The designators 16 and 32 indicate the number of check digits per frame that are used to calculate the FCS. CRC-16, which transmits streams of 8-bit characters, generates a 16-bit FCS. CRC-32, which transmits streams of 16-bit characters, generates a 32-bit FCS. CRC-32 transmits longer streams at faster rates; therefore, it provides better ongoing error correction with fewer retransmissions. Both the sender and the receiver must use the same setting.

To enable 32-bit CRC on an interface, specify the slot and port address of the interface followed by the command crc32. In the example that follows, the first serial port on an FSIP in interface processor slot 0 is configured for 32-bit CRC:

Router# configure terminal

Enter configuration commands, one per line. End with CNTL/Z.
Router(config)# interface serial 0/0

Router(config-if)# crc32 

Ctrl-Z

To disable CRC-32 and return to the default CRC-16 setting, specify the slot and port address and use the no crc32 command.

For additional command descriptions and examples, refer to the related software configuration documentation listed in the section "If You Need More Information" on page 2.

Configuring E1-G.703/G.704 Balanced and Unbalanced Modes

The E1-G.703/G.704 interface is available in either balanced or unbalanced mode. A unique port adapter supports each type. Neither the modes nor the cables are interchangeable; you cannot configure a balanced port to support an unbalanced line, nor can you attach an interface cable intended for a balanced port to an unbalanced port.

Balanced interfaces typically use three conductors and three signal states: high, low, and ground. The high and low signals mirror each other. Unbalanced interfaces use only two signals: signal and ground. You can determine the mode of each interface in two ways: check the agency approval label on each FSIP port or use the show controller cbus command. Following is an example of the latter:

Router# show controllers cbus

 
(additional displayed text omitted from this example)
 
 FSIP 0, hardware version 1.0, microcode version 1.0
 
  Interface 8 - Serial0/0, electrical interface is E1-G.703, balanced
 
  Interface 9 - Serial0/1, electrical interface is E1-G.703, balanced
 
(additional displayed text omitted from this example)

Configuring E1-G.703/G.704 Framed and Unframed Operation

The E-G.703 interface is divided into 32 time slots, or frames. (See Figure 24.) Each of the 32 time slots is an 8-bit frame that transmits data at 64 kbps.
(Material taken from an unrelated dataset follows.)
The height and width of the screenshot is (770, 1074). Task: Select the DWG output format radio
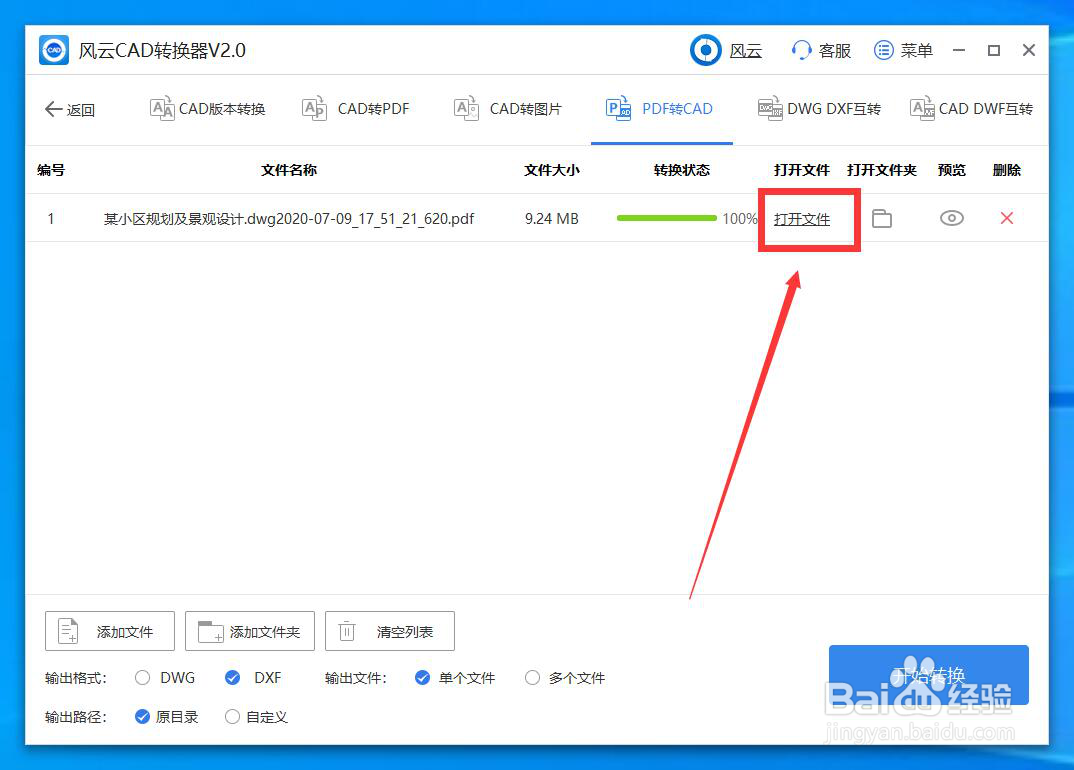pos(142,678)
Each of these time slots can be configured to carry data or to remain empty. (The E1-G.703/G.704 port adapter inserts an idle pattern into empty time slots.)
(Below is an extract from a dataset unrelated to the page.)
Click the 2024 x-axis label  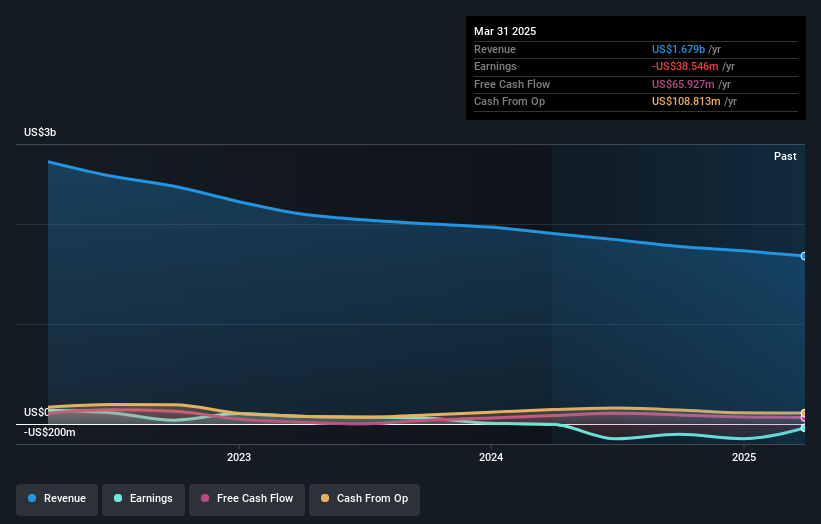[x=491, y=457]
Figure 24: Time Slot Diagram


Time slot 0, or the first 8 bits, is reserved as overhead. The remaining 248 bits (31 frames with 8 bits each) are designated time slots 1 through 31. Time slot 16 is also designated as a framing slot when using framed mode.
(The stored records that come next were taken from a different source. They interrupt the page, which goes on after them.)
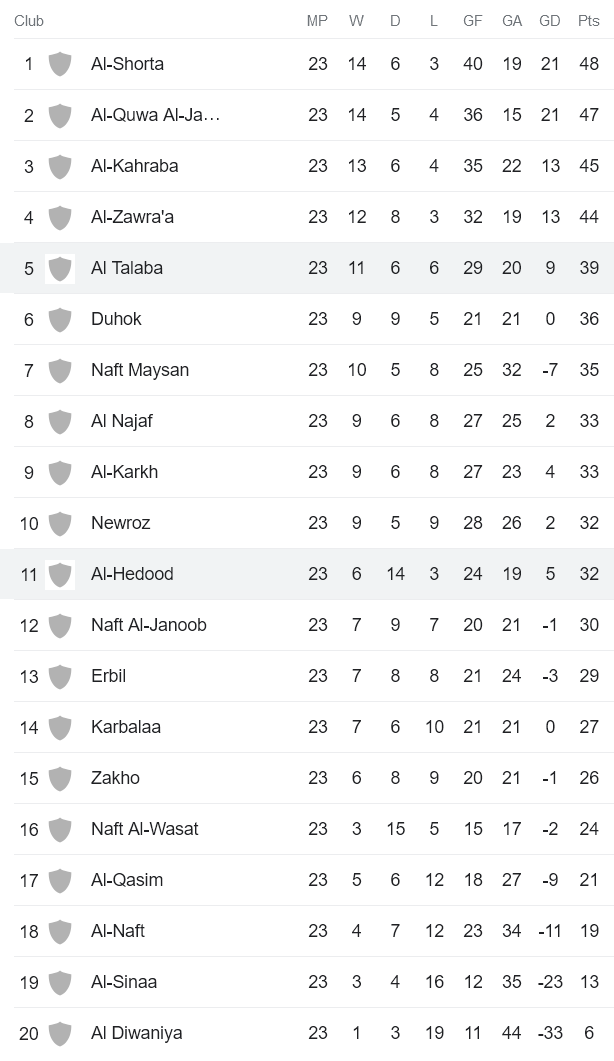614x1061 pixels.
Task: Click the Al-Shorta club crest icon
Action: click(59, 63)
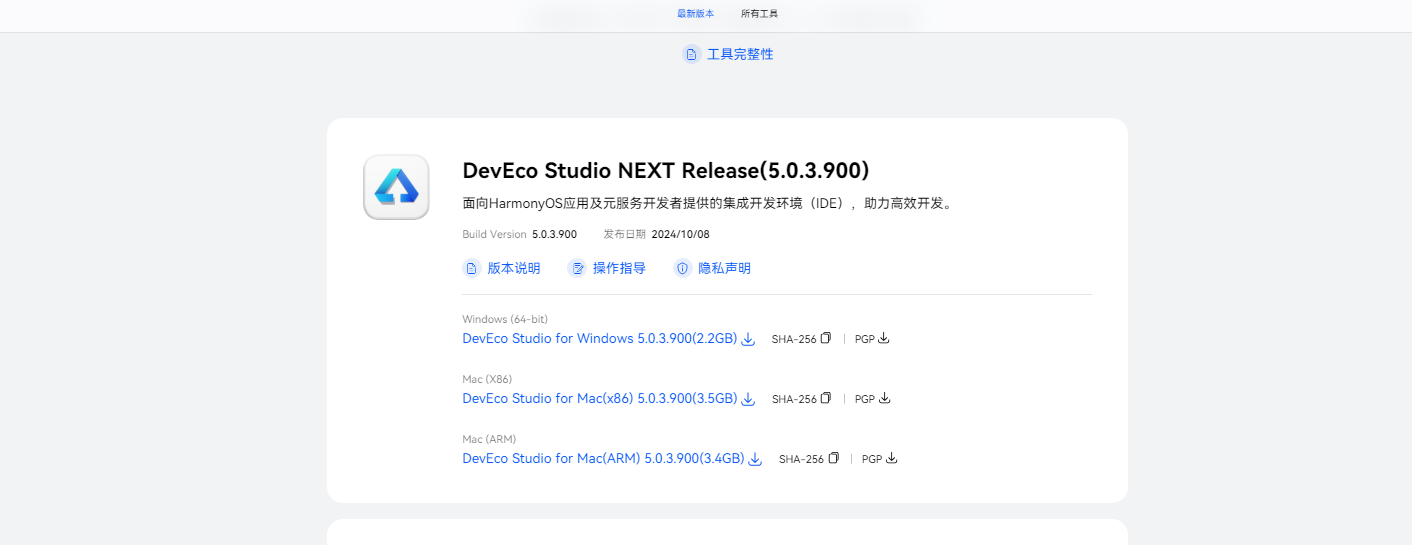The image size is (1412, 545).
Task: Open DevEco Studio for Mac(ARM) download link
Action: 603,459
The E1-G.703/G.704 interfaces support both framed (G.704) and unframed (G.703) modes of operation. Framed mode allows you to specify a bandwidth for the interface by designating a number of the 32 time slots for data, and reserving others for framing (timing). When you use framed mode, you must designate start and stop time slots; the slots within these boundaries are used for data, and the remaining slots are left idle.

For example, on an interface with framing set on time slots 1 through 8, the interface will carry data within the specified 8 frames, and frames 9 through 31 will remain idle. Because each time slot transmits at 64 kbps, the interface will operate at 512 kbps (8 frames x 64 kbps = 512 kbps).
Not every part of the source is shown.